# Description of the task:
Repeat each entry below exactly as it stands.

# Material to process:

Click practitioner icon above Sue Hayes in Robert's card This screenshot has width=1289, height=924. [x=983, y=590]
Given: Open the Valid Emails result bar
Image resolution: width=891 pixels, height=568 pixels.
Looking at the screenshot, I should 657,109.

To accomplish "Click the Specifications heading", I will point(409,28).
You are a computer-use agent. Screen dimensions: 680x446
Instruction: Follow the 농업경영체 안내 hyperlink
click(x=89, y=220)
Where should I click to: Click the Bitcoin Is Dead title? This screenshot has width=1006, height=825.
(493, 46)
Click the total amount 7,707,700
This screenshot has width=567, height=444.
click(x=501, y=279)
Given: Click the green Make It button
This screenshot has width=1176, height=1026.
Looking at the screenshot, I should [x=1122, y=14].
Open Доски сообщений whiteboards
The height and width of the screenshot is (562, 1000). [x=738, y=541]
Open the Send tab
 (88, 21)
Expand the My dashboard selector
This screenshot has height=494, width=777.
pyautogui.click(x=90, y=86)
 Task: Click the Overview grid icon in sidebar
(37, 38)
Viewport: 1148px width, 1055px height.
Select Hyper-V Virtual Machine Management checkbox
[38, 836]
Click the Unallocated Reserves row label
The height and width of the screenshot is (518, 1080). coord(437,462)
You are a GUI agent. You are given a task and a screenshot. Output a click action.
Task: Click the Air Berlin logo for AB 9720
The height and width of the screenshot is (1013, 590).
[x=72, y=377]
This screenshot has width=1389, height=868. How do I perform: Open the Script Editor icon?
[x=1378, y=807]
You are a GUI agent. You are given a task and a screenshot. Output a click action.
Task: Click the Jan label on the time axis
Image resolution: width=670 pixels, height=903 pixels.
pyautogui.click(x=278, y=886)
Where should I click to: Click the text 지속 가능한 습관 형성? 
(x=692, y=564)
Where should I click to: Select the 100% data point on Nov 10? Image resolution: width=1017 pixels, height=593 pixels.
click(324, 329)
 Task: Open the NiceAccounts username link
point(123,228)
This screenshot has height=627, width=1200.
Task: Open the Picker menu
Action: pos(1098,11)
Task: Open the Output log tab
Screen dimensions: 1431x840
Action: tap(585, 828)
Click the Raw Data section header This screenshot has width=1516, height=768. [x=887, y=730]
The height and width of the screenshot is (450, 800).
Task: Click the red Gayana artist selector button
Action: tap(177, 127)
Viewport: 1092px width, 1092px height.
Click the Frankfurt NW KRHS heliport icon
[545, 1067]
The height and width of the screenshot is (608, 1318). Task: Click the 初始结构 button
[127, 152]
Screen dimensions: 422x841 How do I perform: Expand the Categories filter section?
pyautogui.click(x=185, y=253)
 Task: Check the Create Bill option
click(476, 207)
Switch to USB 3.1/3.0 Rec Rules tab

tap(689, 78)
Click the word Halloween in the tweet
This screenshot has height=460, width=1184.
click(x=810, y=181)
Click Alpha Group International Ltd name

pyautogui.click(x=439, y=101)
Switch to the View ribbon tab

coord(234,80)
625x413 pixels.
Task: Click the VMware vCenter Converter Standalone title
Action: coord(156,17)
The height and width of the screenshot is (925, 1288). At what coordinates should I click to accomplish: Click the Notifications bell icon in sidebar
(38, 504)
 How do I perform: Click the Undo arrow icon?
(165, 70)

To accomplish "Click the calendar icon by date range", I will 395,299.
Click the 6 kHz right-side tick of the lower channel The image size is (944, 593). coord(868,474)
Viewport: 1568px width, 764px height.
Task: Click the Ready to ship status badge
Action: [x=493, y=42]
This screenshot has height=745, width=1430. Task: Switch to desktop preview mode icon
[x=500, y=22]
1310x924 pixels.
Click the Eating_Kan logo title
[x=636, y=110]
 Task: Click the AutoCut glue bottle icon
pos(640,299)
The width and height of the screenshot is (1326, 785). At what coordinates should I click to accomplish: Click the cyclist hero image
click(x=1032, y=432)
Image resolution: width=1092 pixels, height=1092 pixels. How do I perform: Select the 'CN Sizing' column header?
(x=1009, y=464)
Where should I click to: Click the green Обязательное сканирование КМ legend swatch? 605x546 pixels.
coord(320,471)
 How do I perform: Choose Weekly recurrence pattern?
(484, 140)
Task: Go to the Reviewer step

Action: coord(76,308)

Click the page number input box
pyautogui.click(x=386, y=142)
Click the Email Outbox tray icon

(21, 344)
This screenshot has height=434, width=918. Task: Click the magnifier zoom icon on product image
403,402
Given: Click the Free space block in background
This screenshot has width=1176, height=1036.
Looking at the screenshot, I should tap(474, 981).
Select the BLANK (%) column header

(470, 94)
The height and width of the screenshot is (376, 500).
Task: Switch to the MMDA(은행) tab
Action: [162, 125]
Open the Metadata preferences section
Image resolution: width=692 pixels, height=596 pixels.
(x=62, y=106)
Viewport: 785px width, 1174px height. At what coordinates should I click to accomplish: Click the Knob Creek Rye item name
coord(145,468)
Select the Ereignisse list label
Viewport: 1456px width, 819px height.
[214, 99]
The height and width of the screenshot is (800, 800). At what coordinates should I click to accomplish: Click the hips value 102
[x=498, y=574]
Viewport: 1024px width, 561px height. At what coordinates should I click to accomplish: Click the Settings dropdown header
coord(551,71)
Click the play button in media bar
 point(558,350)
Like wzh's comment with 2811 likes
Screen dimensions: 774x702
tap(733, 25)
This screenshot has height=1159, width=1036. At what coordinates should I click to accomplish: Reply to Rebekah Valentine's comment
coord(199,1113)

# Answer:
Click practitioner icon above Sue Hayes in Robert's card This screenshot has width=1289, height=924. [x=983, y=590]
Given: Open the Valid Emails result bar
Image resolution: width=891 pixels, height=568 pixels.
Looking at the screenshot, I should 657,109.

To accomplish "Click the Specifications heading", I will point(409,28).
You are a computer-use agent. Screen dimensions: 680x446
Instruction: Follow the 농업경영체 안내 hyperlink
click(x=89, y=220)
Where should I click to: Click the Bitcoin Is Dead title? This screenshot has width=1006, height=825.
(493, 46)
Click the total amount 7,707,700
This screenshot has width=567, height=444.
click(x=501, y=279)
Given: Click the green Make It button
This screenshot has width=1176, height=1026.
Looking at the screenshot, I should [x=1122, y=14].
Open Доски сообщений whiteboards
The height and width of the screenshot is (562, 1000). [x=738, y=541]
Open the Send tab
 (88, 21)
Expand the My dashboard selector
This screenshot has height=494, width=777.
pyautogui.click(x=90, y=86)
 Task: Click the Overview grid icon in sidebar
(37, 38)
Viewport: 1148px width, 1055px height.
Select Hyper-V Virtual Machine Management checkbox
[38, 836]
Click the Unallocated Reserves row label
The height and width of the screenshot is (518, 1080). coord(437,462)
You are a GUI agent. You are given a task and a screenshot. Output a click action.
Task: Click the Air Berlin logo for AB 9720
The height and width of the screenshot is (1013, 590).
[x=72, y=377]
This screenshot has width=1389, height=868. How do I perform: Open the Script Editor icon?
[x=1378, y=807]
You are a GUI agent. You are given a task and a screenshot. Output a click action.
Task: Click the Jan label on the time axis
Image resolution: width=670 pixels, height=903 pixels.
pyautogui.click(x=278, y=886)
Where should I click to: Click the text 지속 가능한 습관 형성? 
(x=692, y=564)
Where should I click to: Select the 100% data point on Nov 10? Image resolution: width=1017 pixels, height=593 pixels.
click(324, 329)
 Task: Open the NiceAccounts username link
point(123,228)
This screenshot has height=627, width=1200.
Task: Open the Picker menu
Action: pos(1098,11)
Task: Open the Output log tab
Screen dimensions: 1431x840
Action: tap(585, 828)
Click the Raw Data section header This screenshot has width=1516, height=768. [x=887, y=730]
The height and width of the screenshot is (450, 800).
Task: Click the red Gayana artist selector button
Action: tap(177, 127)
Viewport: 1092px width, 1092px height.
Click the Frankfurt NW KRHS heliport icon
[545, 1067]
The height and width of the screenshot is (608, 1318). Task: Click the 初始结构 button
[127, 152]
Screen dimensions: 422x841 How do I perform: Expand the Categories filter section?
pyautogui.click(x=185, y=253)
 Task: Check the Create Bill option
click(476, 207)
Switch to USB 3.1/3.0 Rec Rules tab

tap(689, 78)
Click the word Halloween in the tweet
This screenshot has height=460, width=1184.
click(x=810, y=181)
Click Alpha Group International Ltd name

pyautogui.click(x=439, y=101)
Switch to the View ribbon tab

coord(234,80)
625x413 pixels.
Task: Click the VMware vCenter Converter Standalone title
Action: coord(156,17)
The height and width of the screenshot is (925, 1288). At what coordinates should I click to accomplish: Click the Notifications bell icon in sidebar
(38, 504)
 How do I perform: Click the Undo arrow icon?
(165, 70)

To accomplish "Click the calendar icon by date range", I will 395,299.
Click the 6 kHz right-side tick of the lower channel The image size is (944, 593). coord(868,474)
Viewport: 1568px width, 764px height.
Task: Click the Ready to ship status badge
Action: [x=493, y=42]
This screenshot has height=745, width=1430. Task: Switch to desktop preview mode icon
[x=500, y=22]
1310x924 pixels.
Click the Eating_Kan logo title
[x=636, y=110]
 Task: Click the AutoCut glue bottle icon
pos(640,299)
The width and height of the screenshot is (1326, 785). At what coordinates should I click to accomplish: Click the cyclist hero image
click(x=1032, y=432)
Image resolution: width=1092 pixels, height=1092 pixels. How do I perform: Select the 'CN Sizing' column header?
(x=1009, y=464)
Where should I click to: Click the green Обязательное сканирование КМ legend swatch? 605x546 pixels.
coord(320,471)
 How do I perform: Choose Weekly recurrence pattern?
(484, 140)
Task: Go to the Reviewer step

Action: coord(76,308)

Click the page number input box
pyautogui.click(x=386, y=142)
Click the Email Outbox tray icon

(21, 344)
This screenshot has height=434, width=918. Task: Click the magnifier zoom icon on product image
403,402
Given: Click the Free space block in background
This screenshot has width=1176, height=1036.
Looking at the screenshot, I should tap(474, 981).
Select the BLANK (%) column header

(470, 94)
The height and width of the screenshot is (376, 500).
Task: Switch to the MMDA(은행) tab
Action: [162, 125]
Open the Metadata preferences section
Image resolution: width=692 pixels, height=596 pixels.
(x=62, y=106)
Viewport: 785px width, 1174px height. At what coordinates should I click to accomplish: Click the Knob Creek Rye item name
coord(145,468)
Select the Ereignisse list label
Viewport: 1456px width, 819px height.
[214, 99]
The height and width of the screenshot is (800, 800). At what coordinates should I click to accomplish: Click the hips value 102
[x=498, y=574]
Viewport: 1024px width, 561px height. At what coordinates should I click to accomplish: Click the Settings dropdown header
coord(551,71)
Click the play button in media bar
 point(558,350)
Like wzh's comment with 2811 likes
Screen dimensions: 774x702
tap(733, 25)
This screenshot has height=1159, width=1036. At what coordinates should I click to accomplish: Reply to Rebekah Valentine's comment
coord(199,1113)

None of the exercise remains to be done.